__Seitentext__.
········
Ich versuche hier gar keine Beschreibung. (Was hab ich eigentlich in zwei Semestern Musikwissenschaft gelernt?) Es gab Fugen und Präludien, bei denen ich den Atem anhielt, andere, bei denen ich dachte, gleich brechen Finger oder Tasten, wieder andere, bei denen ich doch etwas ratlos abschweifte, aber dann hatte mich Levit gleich wieder. Ich war völlig gebannt von seiner Spannung, die er selbst zwischen den Stücken irgendwie aufrecht erhielt. Erst Ende des zweiten Teils ging mir so langsam die Puste aus, auch das Publikum wurde leider immer unruhiger. Das Konzert begann um 8 und ging ernsthaft bis 23 Uhr. Ne Menge Musik auf harten Stühlen. Ich war recht dankbar, dass es keine Zugabe gab; erstens war das wirklich genug, und nach diesem dicht geschlossenen Zyklus hätte alles andere deplatziert gewirkt. So gab es Applaus, Blumen und dann gingen F. und ich zu Fuß ein Stündchen durch München.
········
__Bereitgestelltes Material__.
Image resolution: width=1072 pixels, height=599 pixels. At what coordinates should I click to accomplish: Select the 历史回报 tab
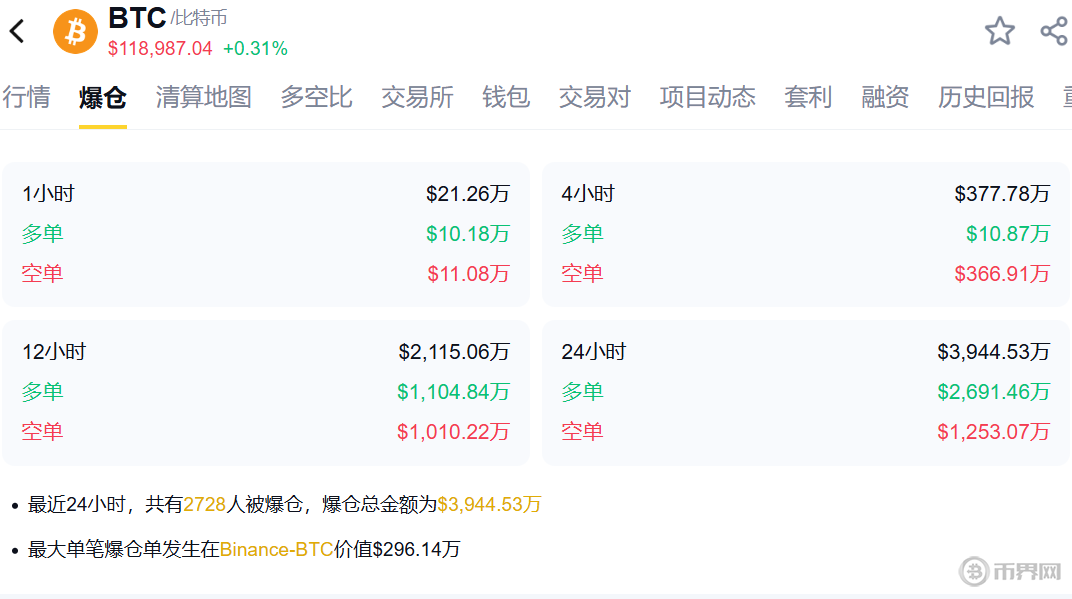coord(986,97)
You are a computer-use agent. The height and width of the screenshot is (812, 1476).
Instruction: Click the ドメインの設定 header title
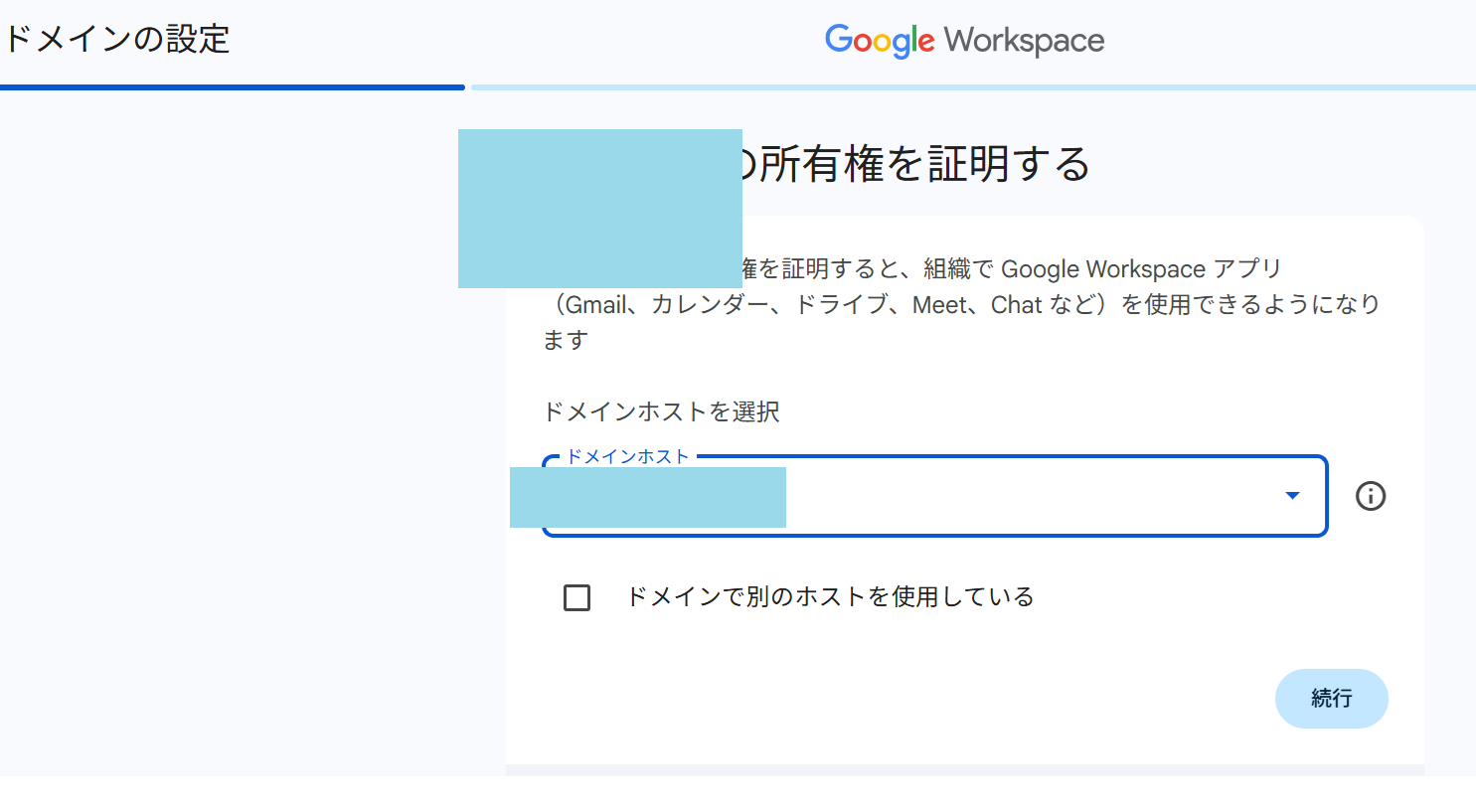(117, 40)
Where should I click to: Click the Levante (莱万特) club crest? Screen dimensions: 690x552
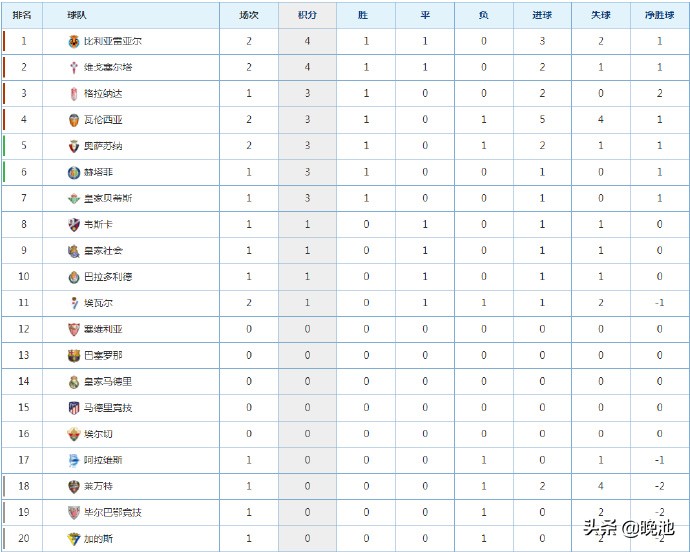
········
__Was gefragt ist__.
Gib aus dem Konzertbericht den Abschnitt zwischen „Ich versuche hier“ und „Stündchen durch München.“, beide eingeschlossen, wortgetreu wieder.

__Lösung der Aufgabe__.
Ich versuche hier gar keine Beschreibung. (Was hab ich eigentlich in zwei Semestern Musikwissenschaft gelernt?) Es gab Fugen und Präludien, bei denen ich den Atem anhielt, andere, bei denen ich dachte, gleich brechen Finger oder Tasten, wieder andere, bei denen ich doch etwas ratlos abschweifte, aber dann hatte mich Levit gleich wieder. Ich war völlig gebannt von seiner Spannung, die er selbst zwischen den Stücken irgendwie aufrecht erhielt. Erst Ende des zweiten Teils ging mir so langsam die Puste aus, auch das Publikum wurde leider immer unruhiger. Das Konzert begann um 8 und ging ernsthaft bis 23 Uhr. Ne Menge Musik auf harten Stühlen. Ich war recht dankbar, dass es keine Zugabe gab; erstens war das wirklich genug, und nach diesem dicht geschlossenen Zyklus hätte alles andere deplatziert gewirkt. So gab es Applaus, Blumen und dann gingen F. und ich zu Fuß ein Stündchen durch München.